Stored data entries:
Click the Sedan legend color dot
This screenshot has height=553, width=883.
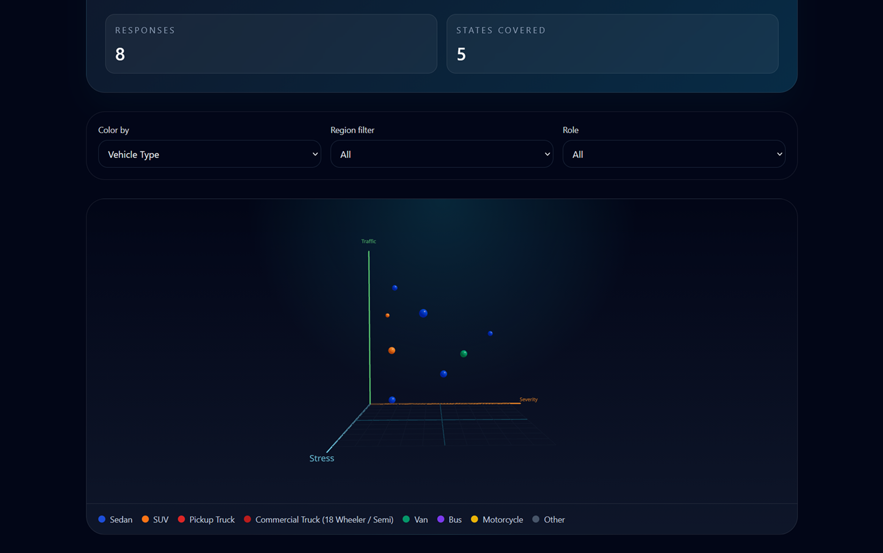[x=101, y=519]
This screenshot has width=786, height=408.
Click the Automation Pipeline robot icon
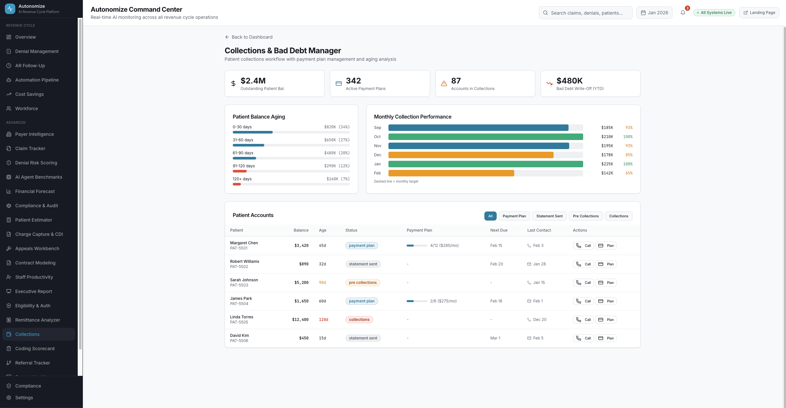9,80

▸ **Requirement**
Drop the pictures; repeat each entry above exactly.

▸ **Exercise output**
Click the Sedan legend color dot
This screenshot has height=553, width=883.
[x=101, y=519]
This screenshot has width=786, height=408.
Click the Automation Pipeline robot icon
9,80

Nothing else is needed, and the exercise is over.